Representative Dick Spanbauer (R-Oshkosh) pleads with his colleagues for civility and bipartisanship. The retiring legislator says he enjoyed serving in local and state government for almost 38 years and regrets leaving the state legislature in such a polarized climate. “And I ask the question now again, why can’t we find a better way to work together and what has happened to compromise?”
Republicans and Democrats have been bitterly divided over the last year, stemming, in part, from the collective bargaining law. Spanbauer, who was elected in 2008, is serving his last term in the legislature; he says he’ll miss all the friends he made over the years on both sides of the political aisle. He remembers a time when there was a much more “hospitable atmosphere” under the Capitol dome. “You need to find that common ground again. That is, if you’re willing to. If this state is going to flourish … it’s imperative that this body put our pride aside and exercise the give and take that’s badly needed here.”

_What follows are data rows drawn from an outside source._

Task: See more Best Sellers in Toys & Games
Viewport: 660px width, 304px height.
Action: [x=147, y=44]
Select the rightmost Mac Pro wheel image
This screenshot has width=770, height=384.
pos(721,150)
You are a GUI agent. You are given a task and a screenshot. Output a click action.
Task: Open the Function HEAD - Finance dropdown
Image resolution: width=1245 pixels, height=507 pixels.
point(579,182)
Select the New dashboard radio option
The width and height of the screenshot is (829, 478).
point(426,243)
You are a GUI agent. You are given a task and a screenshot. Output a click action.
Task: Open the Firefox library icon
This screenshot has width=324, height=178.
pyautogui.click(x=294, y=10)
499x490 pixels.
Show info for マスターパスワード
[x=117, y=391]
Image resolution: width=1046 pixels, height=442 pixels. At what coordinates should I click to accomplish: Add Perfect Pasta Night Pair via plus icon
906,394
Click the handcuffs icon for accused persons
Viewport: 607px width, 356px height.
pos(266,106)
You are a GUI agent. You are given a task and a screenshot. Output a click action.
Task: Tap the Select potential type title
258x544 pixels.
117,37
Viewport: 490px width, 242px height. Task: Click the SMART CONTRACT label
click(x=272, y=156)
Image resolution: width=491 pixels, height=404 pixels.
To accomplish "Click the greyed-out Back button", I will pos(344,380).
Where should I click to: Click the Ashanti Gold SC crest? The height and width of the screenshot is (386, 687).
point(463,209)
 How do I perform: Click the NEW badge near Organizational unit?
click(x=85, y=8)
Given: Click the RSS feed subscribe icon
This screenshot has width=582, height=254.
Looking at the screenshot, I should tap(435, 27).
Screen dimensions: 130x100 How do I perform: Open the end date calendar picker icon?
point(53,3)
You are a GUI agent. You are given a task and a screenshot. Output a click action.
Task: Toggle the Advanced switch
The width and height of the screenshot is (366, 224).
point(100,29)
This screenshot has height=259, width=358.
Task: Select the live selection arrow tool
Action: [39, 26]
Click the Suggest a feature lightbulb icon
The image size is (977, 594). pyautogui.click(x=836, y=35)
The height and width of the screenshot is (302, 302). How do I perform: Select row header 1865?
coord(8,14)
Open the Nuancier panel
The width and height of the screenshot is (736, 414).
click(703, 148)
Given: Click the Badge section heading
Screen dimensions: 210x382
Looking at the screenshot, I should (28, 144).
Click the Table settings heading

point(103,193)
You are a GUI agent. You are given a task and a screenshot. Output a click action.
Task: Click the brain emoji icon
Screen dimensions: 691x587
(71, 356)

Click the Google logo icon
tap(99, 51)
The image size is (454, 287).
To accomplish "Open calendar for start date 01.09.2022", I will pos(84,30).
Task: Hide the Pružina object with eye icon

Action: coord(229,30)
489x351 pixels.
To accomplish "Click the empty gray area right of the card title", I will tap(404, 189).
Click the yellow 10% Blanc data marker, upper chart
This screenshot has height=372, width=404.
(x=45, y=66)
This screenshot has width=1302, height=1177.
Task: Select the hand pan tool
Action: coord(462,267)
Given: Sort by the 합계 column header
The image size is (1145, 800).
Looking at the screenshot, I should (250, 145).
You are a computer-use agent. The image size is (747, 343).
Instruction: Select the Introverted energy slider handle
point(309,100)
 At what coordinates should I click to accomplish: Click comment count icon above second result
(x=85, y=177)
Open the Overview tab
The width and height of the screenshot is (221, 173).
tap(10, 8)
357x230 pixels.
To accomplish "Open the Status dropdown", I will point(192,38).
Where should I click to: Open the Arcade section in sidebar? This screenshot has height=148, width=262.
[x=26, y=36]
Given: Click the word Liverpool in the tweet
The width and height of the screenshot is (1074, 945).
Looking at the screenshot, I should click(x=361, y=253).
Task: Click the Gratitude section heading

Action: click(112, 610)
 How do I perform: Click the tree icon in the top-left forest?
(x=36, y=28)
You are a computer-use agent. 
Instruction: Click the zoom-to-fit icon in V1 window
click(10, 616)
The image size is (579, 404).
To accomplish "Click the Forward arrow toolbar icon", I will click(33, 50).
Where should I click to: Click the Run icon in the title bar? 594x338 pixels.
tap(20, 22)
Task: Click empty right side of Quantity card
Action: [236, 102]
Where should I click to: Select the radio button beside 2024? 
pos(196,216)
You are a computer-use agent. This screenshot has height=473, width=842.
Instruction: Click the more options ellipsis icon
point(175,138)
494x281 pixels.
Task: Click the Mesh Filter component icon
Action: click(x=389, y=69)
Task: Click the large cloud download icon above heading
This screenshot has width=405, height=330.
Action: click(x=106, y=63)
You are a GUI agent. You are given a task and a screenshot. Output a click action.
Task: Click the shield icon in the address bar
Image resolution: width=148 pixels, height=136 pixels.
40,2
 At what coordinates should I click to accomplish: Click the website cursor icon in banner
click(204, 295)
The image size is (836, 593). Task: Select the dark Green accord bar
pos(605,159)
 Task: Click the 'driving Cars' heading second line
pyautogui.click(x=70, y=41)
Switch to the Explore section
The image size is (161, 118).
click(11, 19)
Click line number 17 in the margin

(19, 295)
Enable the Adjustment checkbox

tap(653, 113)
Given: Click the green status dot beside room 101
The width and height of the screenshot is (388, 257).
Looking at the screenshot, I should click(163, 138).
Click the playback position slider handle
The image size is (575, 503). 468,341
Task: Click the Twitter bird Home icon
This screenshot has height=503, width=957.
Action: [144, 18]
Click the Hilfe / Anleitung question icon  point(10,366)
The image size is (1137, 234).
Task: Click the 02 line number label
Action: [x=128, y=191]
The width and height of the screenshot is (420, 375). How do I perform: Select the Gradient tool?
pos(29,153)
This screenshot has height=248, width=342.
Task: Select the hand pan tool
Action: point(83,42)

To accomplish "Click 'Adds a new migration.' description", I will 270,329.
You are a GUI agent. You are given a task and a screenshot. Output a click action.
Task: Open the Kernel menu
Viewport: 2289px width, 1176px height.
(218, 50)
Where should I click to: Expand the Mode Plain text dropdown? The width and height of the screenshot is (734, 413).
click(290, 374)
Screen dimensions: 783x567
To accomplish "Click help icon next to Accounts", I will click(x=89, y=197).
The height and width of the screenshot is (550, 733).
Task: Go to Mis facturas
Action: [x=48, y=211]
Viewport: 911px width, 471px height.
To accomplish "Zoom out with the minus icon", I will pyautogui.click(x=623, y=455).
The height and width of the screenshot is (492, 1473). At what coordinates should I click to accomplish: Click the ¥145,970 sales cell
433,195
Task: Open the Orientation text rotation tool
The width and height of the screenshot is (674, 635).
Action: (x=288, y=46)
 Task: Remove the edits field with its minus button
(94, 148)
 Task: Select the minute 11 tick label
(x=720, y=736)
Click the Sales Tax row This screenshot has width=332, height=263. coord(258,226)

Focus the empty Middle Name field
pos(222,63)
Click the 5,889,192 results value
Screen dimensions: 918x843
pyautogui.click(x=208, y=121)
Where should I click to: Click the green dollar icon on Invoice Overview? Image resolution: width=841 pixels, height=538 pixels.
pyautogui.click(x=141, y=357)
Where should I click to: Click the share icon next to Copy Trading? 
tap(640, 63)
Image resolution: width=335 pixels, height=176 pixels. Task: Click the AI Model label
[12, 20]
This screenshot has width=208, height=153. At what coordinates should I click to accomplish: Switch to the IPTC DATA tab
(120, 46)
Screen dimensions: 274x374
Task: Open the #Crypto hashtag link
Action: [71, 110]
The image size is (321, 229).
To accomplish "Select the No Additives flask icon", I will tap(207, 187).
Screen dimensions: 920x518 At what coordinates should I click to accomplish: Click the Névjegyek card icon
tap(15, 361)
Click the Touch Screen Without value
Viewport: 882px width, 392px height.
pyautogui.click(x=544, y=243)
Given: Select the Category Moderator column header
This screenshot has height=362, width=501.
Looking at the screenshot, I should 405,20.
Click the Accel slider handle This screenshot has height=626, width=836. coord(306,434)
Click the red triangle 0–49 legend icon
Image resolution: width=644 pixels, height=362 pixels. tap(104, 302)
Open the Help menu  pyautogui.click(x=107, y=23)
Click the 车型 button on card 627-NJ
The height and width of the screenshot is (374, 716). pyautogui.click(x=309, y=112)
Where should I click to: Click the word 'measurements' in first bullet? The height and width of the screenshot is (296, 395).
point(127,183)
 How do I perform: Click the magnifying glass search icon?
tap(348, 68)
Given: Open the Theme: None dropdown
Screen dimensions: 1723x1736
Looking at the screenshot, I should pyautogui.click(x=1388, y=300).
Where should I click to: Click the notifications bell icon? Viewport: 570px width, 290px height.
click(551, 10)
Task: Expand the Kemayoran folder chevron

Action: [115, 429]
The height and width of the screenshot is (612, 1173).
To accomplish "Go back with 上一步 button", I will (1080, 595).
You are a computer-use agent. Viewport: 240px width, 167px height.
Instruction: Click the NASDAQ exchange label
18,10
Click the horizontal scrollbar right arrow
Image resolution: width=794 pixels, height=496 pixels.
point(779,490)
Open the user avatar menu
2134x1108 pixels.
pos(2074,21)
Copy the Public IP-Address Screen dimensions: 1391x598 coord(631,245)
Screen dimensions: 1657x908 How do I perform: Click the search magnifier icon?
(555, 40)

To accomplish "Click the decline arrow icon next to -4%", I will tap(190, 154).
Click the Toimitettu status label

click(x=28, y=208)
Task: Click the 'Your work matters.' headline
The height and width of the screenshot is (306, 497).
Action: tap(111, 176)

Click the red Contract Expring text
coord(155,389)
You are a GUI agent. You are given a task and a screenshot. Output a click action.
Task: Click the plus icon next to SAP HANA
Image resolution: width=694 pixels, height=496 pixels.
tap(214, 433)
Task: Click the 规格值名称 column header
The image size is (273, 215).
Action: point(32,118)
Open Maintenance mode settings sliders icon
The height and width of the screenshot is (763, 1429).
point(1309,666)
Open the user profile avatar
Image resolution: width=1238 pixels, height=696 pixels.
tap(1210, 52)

Spanbauer made his comments prior to delivering the opening prayer before an Assembly floor session last week. He also promoted civility, wisdom, and common sense. Bickering and polarization has led to nine recall elections last year and possible recalls this summer against the governor, lieutenant governor and four senate Republicans. Spanbauer asked lawmakers to leave the state a better place than when they found it.
Spanbauer is one of at least three Assembly Republicans who are not seeking another term. The other two are Michelle Litjens (R-Oshkosh), who was just elected in 2010; and Dan Meyer (R-Eagle River), who came aboard in 2000.